Pull out the lines of the listing that start with the line containing "Task: Select FINAL" and run through the end of the listing, and repeat them word for word. Leave the pictures out of your answer.

--- start of Input records ---

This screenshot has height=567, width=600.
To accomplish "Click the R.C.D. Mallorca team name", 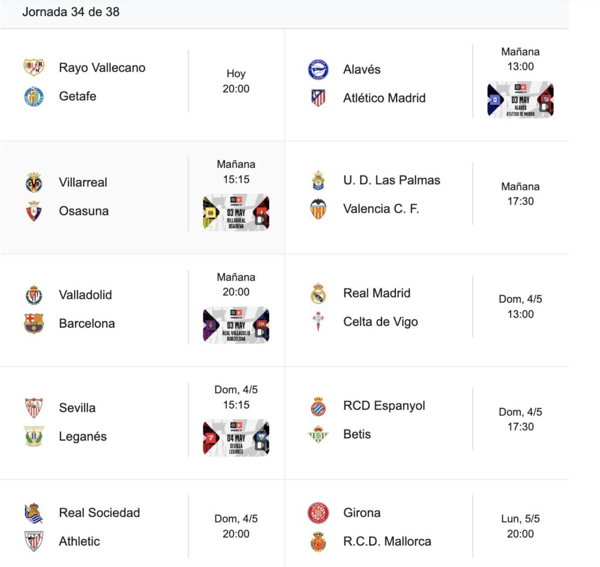I will [x=387, y=541].
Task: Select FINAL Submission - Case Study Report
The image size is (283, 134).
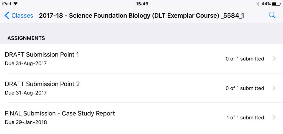Action: pos(142,117)
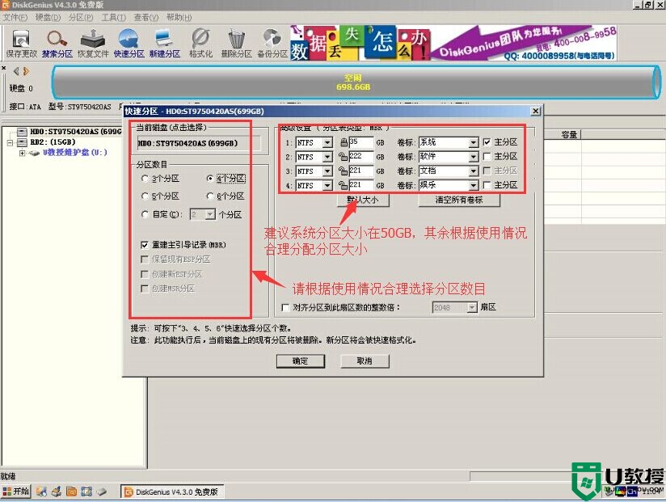Open the 备份分区 (Backup Partition) tool
Viewport: 666px width, 502px height.
[x=272, y=40]
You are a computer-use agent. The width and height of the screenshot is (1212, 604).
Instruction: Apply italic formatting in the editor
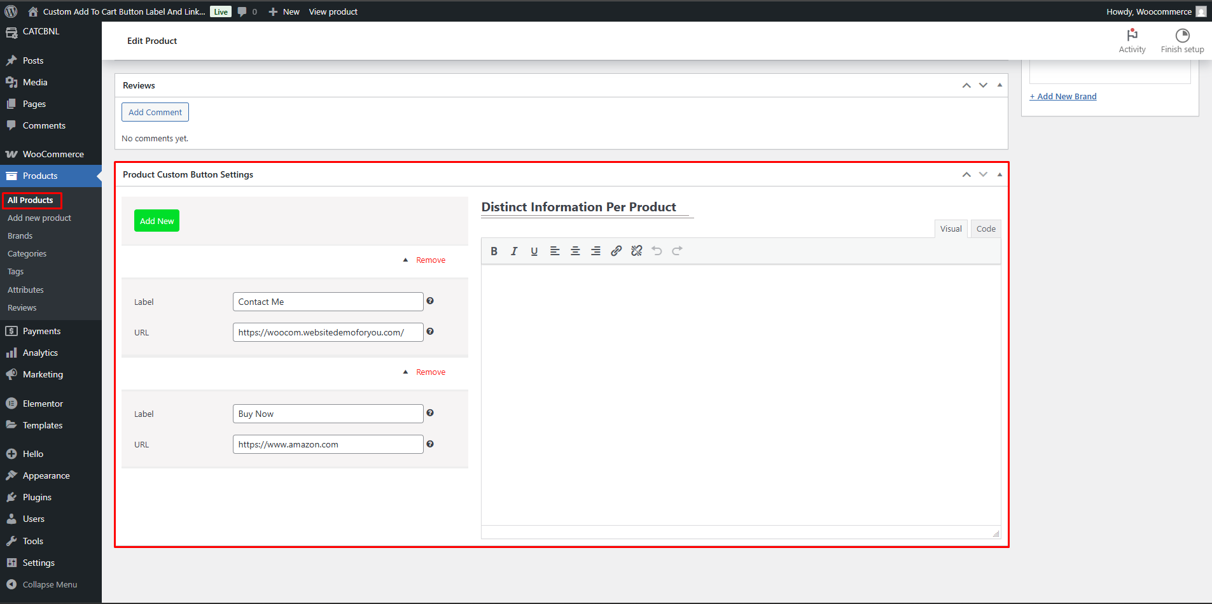[x=514, y=251]
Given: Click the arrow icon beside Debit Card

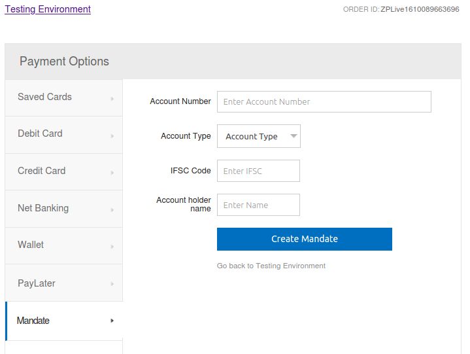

--- end of Input records ---

▶ **The reply**
Task: Select FINAL Submission - Case Study Report
The image size is (283, 134).
Action: pos(142,117)
Open the 备份分区 (Backup Partition) tool
Viewport: 666px width, 502px height.
[x=272, y=40]
You are a computer-use agent. The width and height of the screenshot is (1212, 604).
Instruction: Apply italic formatting in the editor
[x=514, y=251]
Given: Click the arrow icon beside Debit Card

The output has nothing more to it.